O ministro Flávio Dino, do STF (Supremo Tribunal Federal), derrubou hoje a liminar da Justiça Eleitoral do Paraná que havia impedido um veículo local de divulgar que o ex-procurador da Lava Jato Deltan Dallagnol estava inelegível por oito anos.
A censura havia sido requisitada pela legenda de Dallagnol, o Partido Novo, alegando que a reportagem configurava propaganda eleitoral negativa antecipada.
O Tribunal Regional Eleitoral do Paraná acolheu o pedido liminar do Novo e mandou que o portal da jornalista Mareli Martins retirasse a reportagem da internet, proibindo novas publicações sobre o tema.
Na decisão, embora tenha liberado a reportagem, Dino não aceitou a argumentação do veículo, de que estaria sendo vítima de assédio judicial, uma vez que o partido de Deltan estaria processando diversos jornalistas para que não falassem da inelegibilidade.
Segundo o ministro, “a mera pluralidade de ações judiciais, por si só, não se mostra suficiente para a configuração do denominado assédio judicial”.

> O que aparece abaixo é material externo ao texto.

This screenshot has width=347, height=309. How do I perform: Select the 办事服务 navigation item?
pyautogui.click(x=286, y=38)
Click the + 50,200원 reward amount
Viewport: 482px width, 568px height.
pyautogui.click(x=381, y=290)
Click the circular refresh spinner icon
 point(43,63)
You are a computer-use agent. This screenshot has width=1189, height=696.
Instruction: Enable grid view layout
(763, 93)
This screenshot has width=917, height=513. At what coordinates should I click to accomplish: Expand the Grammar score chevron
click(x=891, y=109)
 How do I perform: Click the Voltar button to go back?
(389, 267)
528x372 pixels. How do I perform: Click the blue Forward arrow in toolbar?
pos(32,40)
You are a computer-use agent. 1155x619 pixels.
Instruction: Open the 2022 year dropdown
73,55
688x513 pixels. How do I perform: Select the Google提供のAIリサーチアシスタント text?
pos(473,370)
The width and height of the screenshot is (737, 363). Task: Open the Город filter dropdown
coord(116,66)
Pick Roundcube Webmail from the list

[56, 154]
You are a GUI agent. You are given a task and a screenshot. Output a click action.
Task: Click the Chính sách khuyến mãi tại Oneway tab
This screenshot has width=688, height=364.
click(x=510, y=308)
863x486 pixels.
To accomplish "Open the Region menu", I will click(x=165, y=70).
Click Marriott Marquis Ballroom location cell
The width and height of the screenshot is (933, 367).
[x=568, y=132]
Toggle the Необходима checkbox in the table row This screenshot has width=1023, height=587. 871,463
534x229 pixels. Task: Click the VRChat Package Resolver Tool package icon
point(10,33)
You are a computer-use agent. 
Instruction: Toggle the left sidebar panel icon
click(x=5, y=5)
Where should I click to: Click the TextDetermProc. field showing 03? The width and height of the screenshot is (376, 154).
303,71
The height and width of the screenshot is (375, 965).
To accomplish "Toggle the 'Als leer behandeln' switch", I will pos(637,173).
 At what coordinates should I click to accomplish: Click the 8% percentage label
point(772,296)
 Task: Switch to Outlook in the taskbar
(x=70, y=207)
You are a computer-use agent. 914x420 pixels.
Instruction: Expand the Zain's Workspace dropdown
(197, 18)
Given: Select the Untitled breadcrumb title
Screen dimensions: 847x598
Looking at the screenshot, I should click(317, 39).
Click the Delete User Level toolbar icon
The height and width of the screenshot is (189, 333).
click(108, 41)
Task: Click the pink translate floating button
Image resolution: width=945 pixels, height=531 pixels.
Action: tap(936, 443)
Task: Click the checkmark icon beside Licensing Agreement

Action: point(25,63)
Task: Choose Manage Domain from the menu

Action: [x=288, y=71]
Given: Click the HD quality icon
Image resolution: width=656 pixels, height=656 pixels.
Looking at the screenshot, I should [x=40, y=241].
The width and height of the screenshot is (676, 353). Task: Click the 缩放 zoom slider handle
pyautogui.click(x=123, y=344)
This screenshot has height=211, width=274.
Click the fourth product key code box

No entanto, Dino afirmou no texto que proibir a jornalista de escrever sobre a inelegibilidade incorria em censura prévia: “A determinação de retirada de conteúdo jornalístico, sem a devida demonstração de sua manifesta ilicitude, configura medida de natureza excepcional, que pode implicar censura prévia, vedada pela Constituição Federal”, afirmou o ministro. Ele também suspendeu a multa que havia sido imposta pelo TRE do Paraná.
Ex-deputado federal, Deltan perdeu seu mandato e foi considerado inelegível por irregularidades na campanha eleitoral de 2022, que resultaram na cassação de sua candidatura. O caso está sub judice, aguardando recursos. O nome dele tem sido aventado pelo Novo para concorrer a uma vaga no Senado.